Don’t insist on your rights, he once wrote. Don’t blame each other,
don’t judge or condemn each other, don’t find fault with each other,
but accept each other as you are, and forgive each other every day from the bottom
of your hearts. This applies to our marital lives as well.
I often think
about how our marriage might have turned out if we hadn’t learned to forgive
each other on a daily basis right from the start. So many couples sleep in the
same bed and share the same house but remain miles apart inwardly, because they
have built up a wall of resentment between themselves. The bricks in this wall
may be very small a forgotten anniversary, a misunderstanding, a business meeting
that took precedence over a long-awaited family outing, etc.
Many marriages
could be saved by the simple realization that a spouse will never be perfect.
Too often, couples assume that a healthy relationship is one that is free from
disagreements. Unable to live up to such an unrealistic expectation, they either
bottle up their true feelings about each other, or else give up, disillusioned,
and separate or divorce on grounds of incompatibility.
Human imperfection
means that we will make mistakes and hurt each other, unknowingly and even knowingly.
In my own personal life I have found that the only fail-safe solution is to forgive,
seventy times seven if necessary. C. S. Lewis writes:
To forgive the incessant
provocations of daily life to keep on forgiving the bossy mother-in-law, the bullying
husband, the nagging wife, the selfish daughter, the deceitful son how can we
do it?

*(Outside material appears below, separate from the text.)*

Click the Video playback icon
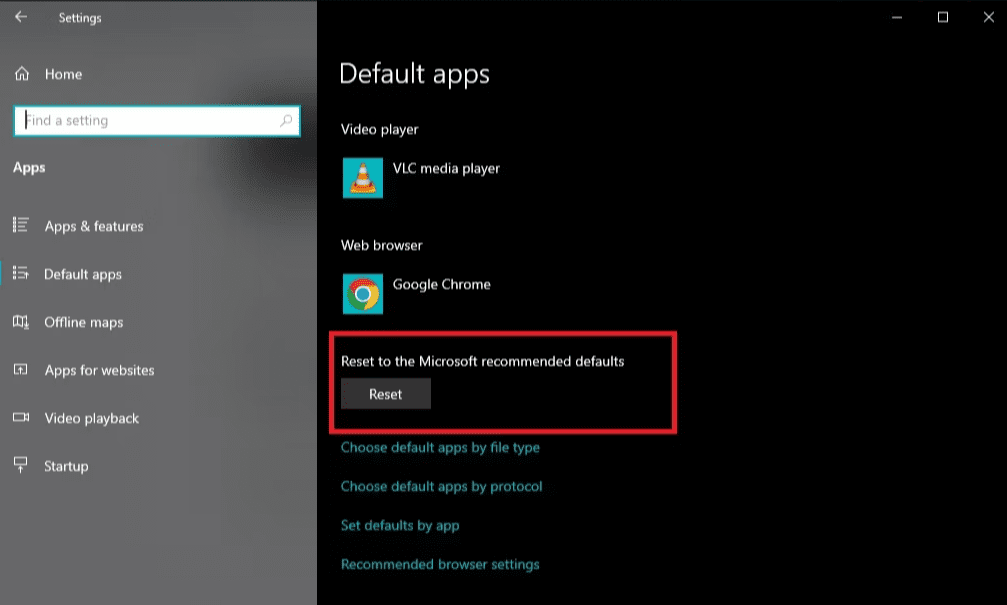1007x605 pixels. pos(20,418)
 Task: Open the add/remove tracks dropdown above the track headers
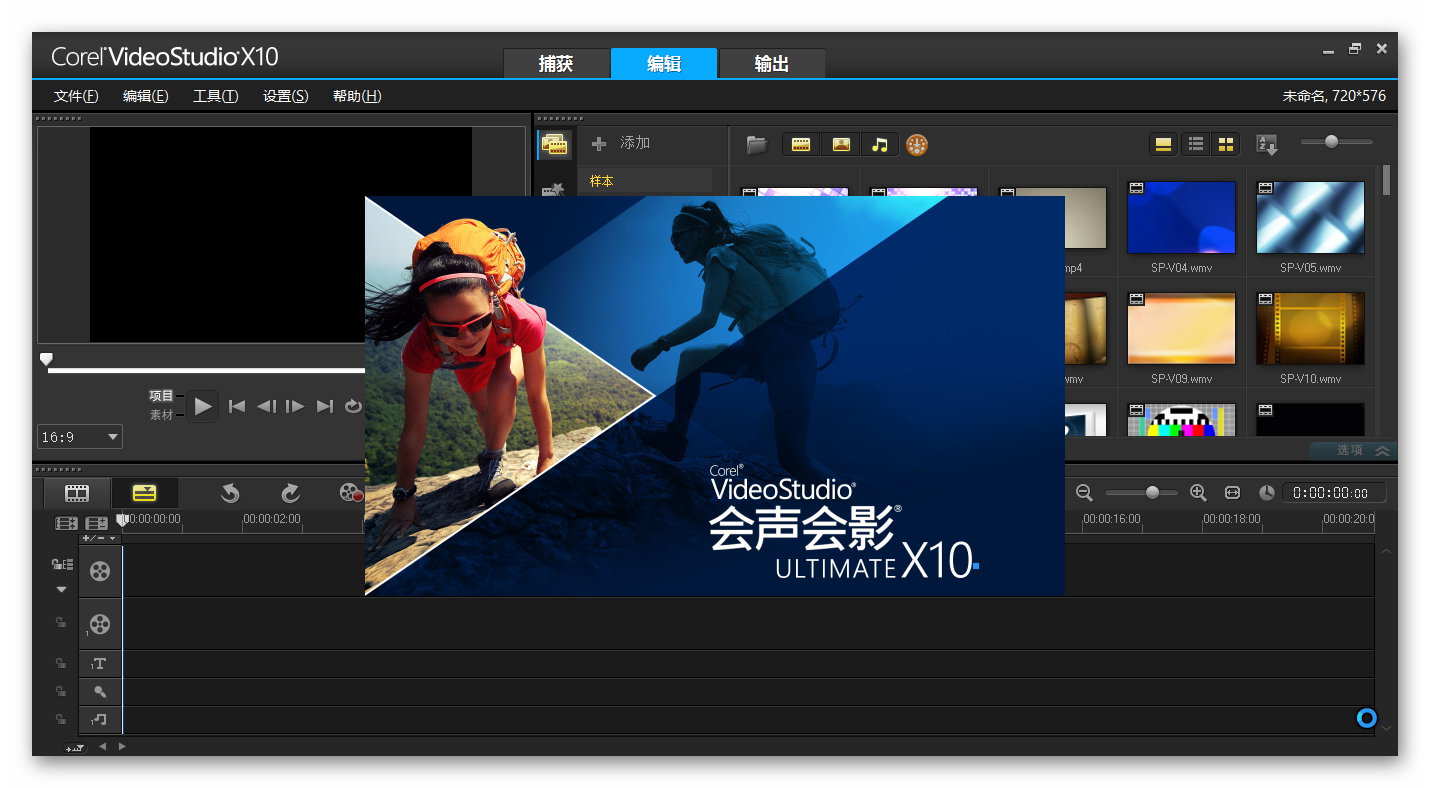click(99, 538)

Only, I think, by remembering where we stand, by meaning our words when
we say in our prayers each night, forgive our trespasses as we forgive those who
trespass against us.
In a society like ours, where marriages are being
stressed and threatened with divorce due to the current economic recession, the
only weapons we have are apology and forgiveness. After seeing the healing effects
of forgiveness in dozens of marriages, I find it impossible to suppress the hope
that hundreds of thousands more could be saved.